**Required actions**
(a) Based on the post about the Tom Brady waterfall video, why does the author doubt that social media accurately reflects what people really think?
(b) In the post about the Tom Brady waterfall video, retype the stretch from "Friday, August 2, 2019" through "the water below.".

— start Excerpt to read —

Friday, August 2, 2019

Tom Brady "scandal" demonstrates once again how something isn't right with social media

It's the kind of story that has become all too prevalent lately. In what, for my money, might be the most uninteresting video ever to capture national attention (worthy of the Boring Vacation Slides Hall of Fame, for sure), New England Patriots QB Tom Brady and his 6-year-old daughter Vivian are seen standing hand-in-hand, looking over a small waterfall cascading into a greenly idyllic Costa Rican pool, like something out of Jurassic Park. Father and daughter count to three and then, together, jump into the water below.

Brady shared the video on Instagram, but instead of "the crowd goes wild", social media went apoplectic. Thousands of digital voices (or maybe just dozens shrieking like thousands) instantaneously became a collective parenting expert, social worker, police officer, judge, juror and executioner. Working with an alarmingly precise synchronicity worthy of the technology that allows them to do it at all, they rushed to disapprove, denounce, discourage and disavow, while making sure to avail themselves of the opportunity to explain why (which is really the only thing that matters to most of them). The haters, the naysayers, the trolls, what comedian Bill Maher has called the "professionally outraged", have unprecedented influence nowadays, thanks to social media. Each and every one of Tom Brady's 6.3 million Instagram followers can share this video with their own followers after slathering their outrage all over it like spicy mayo on a sushi roll (👎), and then those people can do the same. It's a true phenomenon of this day and age that isn't leading anywhere good and is not the least bit necessary. Outside of those rare events that actually shape our society's path, determine our future as a species, nothing that happens on this Earth - nothing - deserves 6.3 million things said about it, or even 6.3 million people knowing about it.  Absolutely fucking nothing.

Social media is like a lame pyramid scheme for opinions. I don't buy that it represents a majority of people, or that, despite the numbers that may or may not be involved, it's an accurate barometer of what people really think, collectively or individually. Just as people don't act real when they know cameras are rolling (rendering the term "reality TV" the ultimate misnomer), people stop being honest or judicious, place no value whatsoever on being informed or temperate in their response, when they know they can remain anonymous, or at least not have to look anyone directly in the eyes. Yet, for some reason, our legitimate news outlets have started picking up on social media's bullshit outrage and turning it into news, reporting on it, as though it's an "influencer" itself (instead of just a smoldering ash heap of kneejerk, and largely unoriginal, or at least poorly thought-through, opinions), and now, non-events like this Tom Brady business share space with vastly more important stories of the day: goings-on in the Trump White House, North Korea testing missiles, blistering heat across Europe, Greenland not so white anymore.

— end Excerpt to read —
— start Given material —

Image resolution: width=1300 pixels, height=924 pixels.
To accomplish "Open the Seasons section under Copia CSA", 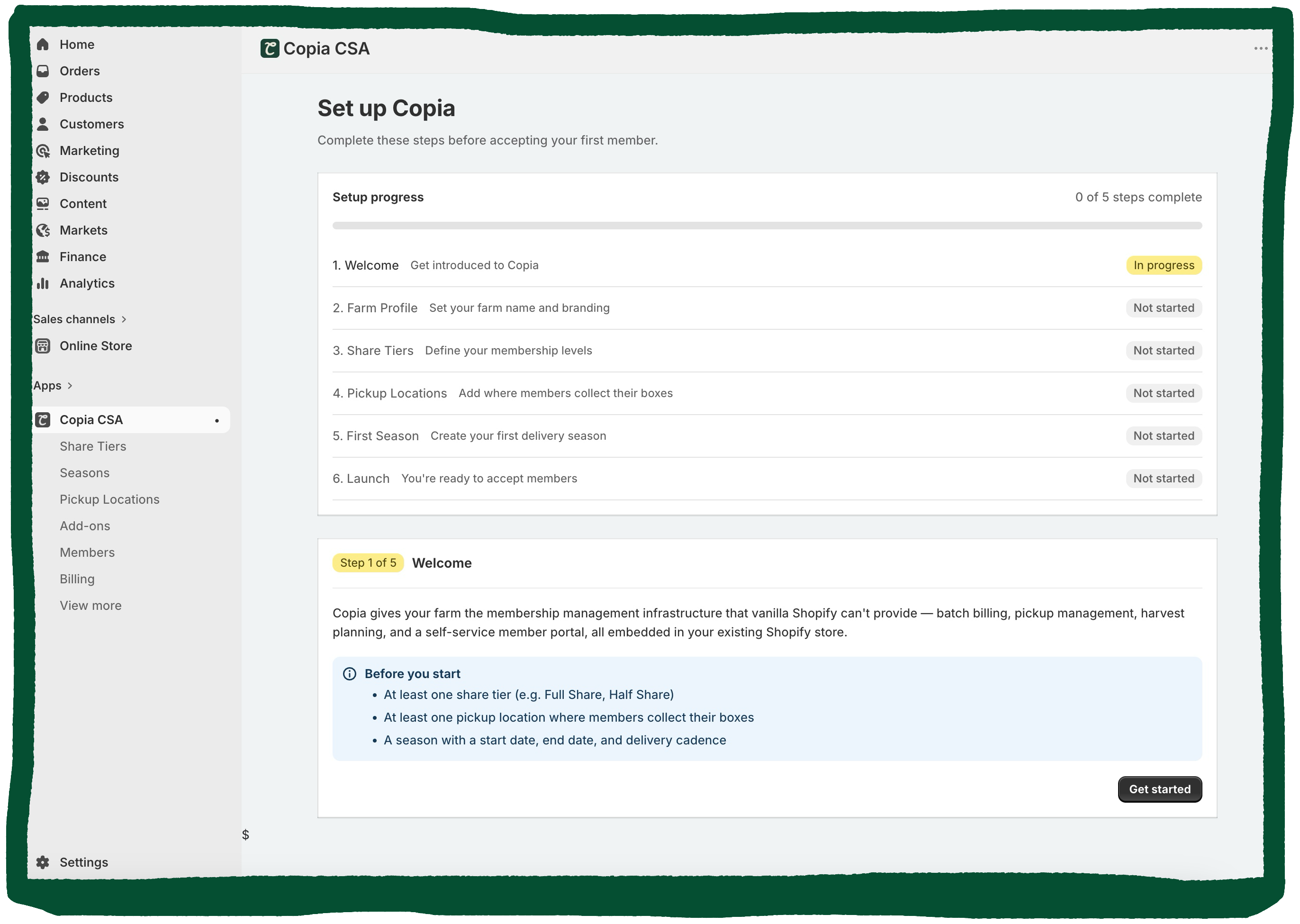I will [x=84, y=472].
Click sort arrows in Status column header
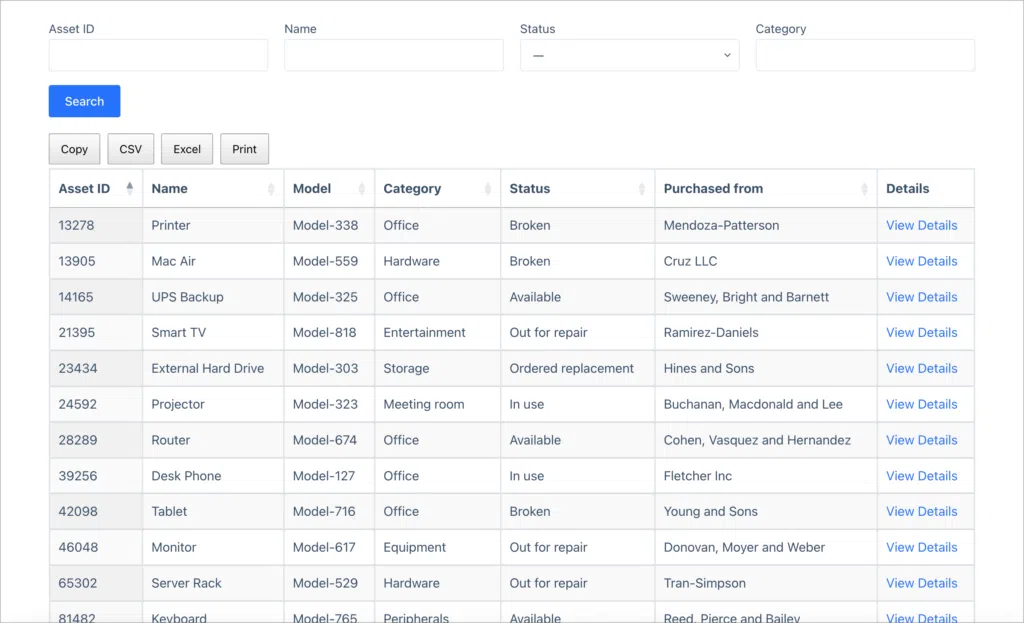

— end Given material —

**Answer list**
(a) The author argues that people stop being honest or judicious and place no value on being informed or temperate when they know they can remain anonymous, or at least don't have to look anyone directly in the eyes. It is like how people don't act real when they know cameras are rolling.

(b)
Friday, August 2, 2019

Tom Brady "scandal" demonstrates once again how something isn't right with social media

It's the kind of story that has become all too prevalent lately. In what, for my money, might be the most uninteresting video ever to capture national attention (worthy of the Boring Vacation Slides Hall of Fame, for sure), New England Patriots QB Tom Brady and his 6-year-old daughter Vivian are seen standing hand-in-hand, looking over a small waterfall cascading into a greenly idyllic Costa Rican pool, like something out of Jurassic Park. Father and daughter count to three and then, together, jump into the water below.